TLDR
- Bitcoin has risen about 1,704% against the yen since 2020, outpacing dollar-based returns.
- Metaplanet’s debt is yen-based, reducing real repayment costs as the currency weakens.
- Japan’s debt-to-GDP ratio near 250% continues to pressure the yen’s value.
- US Bitcoin treasuries face higher real costs due to dollar-denominated borrowing.
Metaplanet is gaining attention as investors reassess how currency exposure affects Bitcoin treasury strategies during a period of market uncertainty. The company’s base in Japan places it within a monetary system shaped by low interest rates and a weak yen.According to an analyst, these conditions give Metaplanet a funding advantage over US-based digital asset treasury companies. The assessment comes as several Bitcoin-focused firms face falling valuations and tighter financing conditions.
Yen weakness reshapes Bitcoin treasury funding
Metaplanet operates under Japan’s long-standing loose monetary policy, which has contributed to sustained weakness in the Japanese yen. This weakness is tied to the country’s fiscal position, which remains under pressure after years of heavy government spending. Bitcoin analyst and crypto treasury investor Adam Livingston said Japan’s debt-to-gross-domestic-product ratio is near 250%. Such a level requires continued borrowing and monetary support to maintain stability.
Livingston said repeated debt issuance has reduced the yen’s purchasing power over time. As the currency weakens, assets priced against it appear to gain value more quickly. This pattern is clear when Bitcoin performance is measured in yen rather than dollars. Livingston noted that Bitcoin has risen about 1,159% since 2020 when measured in US dollars.
LATEST: 📊 Metaplanet has an edge over US-based Bitcoin treasuries due to Japan's weakening yen, which reduces the real cost of its 4.9% debt as the currency depreciates against BTC and USD, according to analyst Adam Livingston. pic.twitter.com/uojBHLiZzN
— CoinMarketCap (@CoinMarketCap) January 4, 2026
Over the same period, Bitcoin gained roughly 1,704% when priced against the Japanese yen. The difference reflects currency depreciation rather than changes in Bitcoin’s market behavior. For companies holding Bitcoin while borrowing in yen, this gap affects both asset growth and liability costs. Currency exposure therefore plays a central role in treasury strategy outcomes.
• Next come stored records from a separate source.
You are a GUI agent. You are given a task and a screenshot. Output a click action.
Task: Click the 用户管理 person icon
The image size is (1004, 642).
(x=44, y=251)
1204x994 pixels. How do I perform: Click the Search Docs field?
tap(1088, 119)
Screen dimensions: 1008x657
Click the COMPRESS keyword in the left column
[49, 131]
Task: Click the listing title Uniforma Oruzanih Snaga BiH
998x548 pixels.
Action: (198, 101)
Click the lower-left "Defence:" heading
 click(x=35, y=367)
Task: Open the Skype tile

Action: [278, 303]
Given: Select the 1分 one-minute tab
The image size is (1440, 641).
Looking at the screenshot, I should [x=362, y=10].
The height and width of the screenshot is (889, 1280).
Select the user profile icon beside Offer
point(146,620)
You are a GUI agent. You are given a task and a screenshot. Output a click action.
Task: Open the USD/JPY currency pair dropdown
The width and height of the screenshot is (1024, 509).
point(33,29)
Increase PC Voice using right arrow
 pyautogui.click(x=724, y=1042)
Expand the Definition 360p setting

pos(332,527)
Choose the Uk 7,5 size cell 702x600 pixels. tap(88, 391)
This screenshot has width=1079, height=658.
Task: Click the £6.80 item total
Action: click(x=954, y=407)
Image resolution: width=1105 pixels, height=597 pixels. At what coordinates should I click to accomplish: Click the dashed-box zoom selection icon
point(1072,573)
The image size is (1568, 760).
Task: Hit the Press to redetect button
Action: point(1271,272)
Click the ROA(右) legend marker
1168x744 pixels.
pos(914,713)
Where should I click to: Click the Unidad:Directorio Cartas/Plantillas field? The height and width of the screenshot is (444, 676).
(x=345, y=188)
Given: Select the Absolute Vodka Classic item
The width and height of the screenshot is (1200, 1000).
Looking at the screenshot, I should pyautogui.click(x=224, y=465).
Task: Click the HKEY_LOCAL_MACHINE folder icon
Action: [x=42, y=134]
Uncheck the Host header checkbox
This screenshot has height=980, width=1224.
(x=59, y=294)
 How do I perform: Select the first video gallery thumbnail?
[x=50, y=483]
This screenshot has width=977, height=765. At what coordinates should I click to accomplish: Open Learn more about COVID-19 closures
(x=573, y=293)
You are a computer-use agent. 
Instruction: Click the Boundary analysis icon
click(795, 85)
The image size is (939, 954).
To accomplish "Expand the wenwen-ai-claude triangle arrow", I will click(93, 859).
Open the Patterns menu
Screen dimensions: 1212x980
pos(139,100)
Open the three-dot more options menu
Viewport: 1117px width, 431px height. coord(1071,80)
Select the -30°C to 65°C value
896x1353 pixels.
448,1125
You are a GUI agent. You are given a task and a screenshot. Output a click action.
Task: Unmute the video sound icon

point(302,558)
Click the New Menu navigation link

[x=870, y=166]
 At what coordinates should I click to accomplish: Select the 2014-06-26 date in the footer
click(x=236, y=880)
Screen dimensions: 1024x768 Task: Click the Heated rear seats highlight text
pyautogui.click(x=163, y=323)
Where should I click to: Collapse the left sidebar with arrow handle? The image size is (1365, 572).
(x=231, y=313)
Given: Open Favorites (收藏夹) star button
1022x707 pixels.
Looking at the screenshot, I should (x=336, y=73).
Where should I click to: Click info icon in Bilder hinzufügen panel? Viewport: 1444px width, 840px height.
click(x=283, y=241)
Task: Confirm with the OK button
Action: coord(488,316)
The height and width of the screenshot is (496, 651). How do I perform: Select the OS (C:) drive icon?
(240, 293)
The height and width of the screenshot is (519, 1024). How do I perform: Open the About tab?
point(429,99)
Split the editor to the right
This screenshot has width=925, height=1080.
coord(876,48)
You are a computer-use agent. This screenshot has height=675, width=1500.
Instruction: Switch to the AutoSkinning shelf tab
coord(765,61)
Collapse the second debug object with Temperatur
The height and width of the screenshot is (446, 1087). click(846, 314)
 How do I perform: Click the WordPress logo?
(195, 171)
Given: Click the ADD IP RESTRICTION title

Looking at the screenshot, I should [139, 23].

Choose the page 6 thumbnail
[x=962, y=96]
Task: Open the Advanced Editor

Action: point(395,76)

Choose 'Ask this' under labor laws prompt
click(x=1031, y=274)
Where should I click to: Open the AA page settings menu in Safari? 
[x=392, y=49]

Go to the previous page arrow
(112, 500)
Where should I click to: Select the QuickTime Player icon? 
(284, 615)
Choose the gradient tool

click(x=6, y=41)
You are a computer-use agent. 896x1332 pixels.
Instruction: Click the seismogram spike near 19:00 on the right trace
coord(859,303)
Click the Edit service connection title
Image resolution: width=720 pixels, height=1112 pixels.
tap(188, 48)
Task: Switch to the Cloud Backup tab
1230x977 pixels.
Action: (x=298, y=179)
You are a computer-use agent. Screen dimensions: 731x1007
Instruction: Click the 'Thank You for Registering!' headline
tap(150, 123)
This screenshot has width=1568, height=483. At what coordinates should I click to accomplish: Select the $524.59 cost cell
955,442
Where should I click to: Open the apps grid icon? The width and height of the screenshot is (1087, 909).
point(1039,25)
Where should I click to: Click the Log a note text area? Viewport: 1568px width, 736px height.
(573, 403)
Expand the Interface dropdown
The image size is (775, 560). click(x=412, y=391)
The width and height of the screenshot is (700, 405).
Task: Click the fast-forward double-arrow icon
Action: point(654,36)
Debt structure lowers real repayment costs
Metaplanet’s liabilities are denominated in Japanese yen, which continues to weaken against both the dollar and Bitcoin. This structure reduces the real cost of servicing debt when measured in stronger units. Livingston explained that interest payments stay fixed in nominal terms but fall in real value. As a result, the burden declines relative to the company’s Bitcoin holdings.
“Every coupon Metaplanet pays is in a currency that has been losing value relative to both BTC and USD,” Livingston said. He added that the company’s 4.9% coupon becomes cheaper in Bitcoin terms as the yen weakens. This effect does not depend on refinancing or interest rate changes.It relies mainly on continued currency trends.
US-based digital asset treasury firms generally issue debt in dollars. The dollar has remained stronger during recent market cycles. Livingston said Strategy pays a 10% coupon in dollars, which erodes more slowly in real terms. This difference affects how fast liabilities shrink compared with asset growth.
Carry trade dynamics support yen-based borrowing
The Japanese yen is commonly used by macro investors to fund leveraged positions due to its low interest rates. This strategy, known as the carry trade, involves borrowing yen and investing in higher-return assets. Bitcoin has increasingly attracted this type of capital during risk-on periods. Metaplanet’s funding approach aligns with this broader market behavior.
Low borrowing costs allow the company to raise capital at lower nominal rates. When the yen weakens, the real value of that debt declines further. This combination supports higher asset exposure per unit of fiat raised. It also reduces pressure on cash flows during volatile market phases.
Market downturn increases focus on balance sheets
The analysis comes as crypto-related equities face a broad pullback. Several digital asset treasury firms have lost more than 90% from peak levels. The decline followed a sharp market correction in October. Bitcoin has struggled to regain previous highs since then.
As conditions tighten, investors are paying closer attention to funding structures. Lower real debt costs may help firms manage extended volatility. Metaplanet’s yen-based liabilities offer a structural difference in this context. While market risk remains, currency dynamics continue to shape comparisons with US-based peers.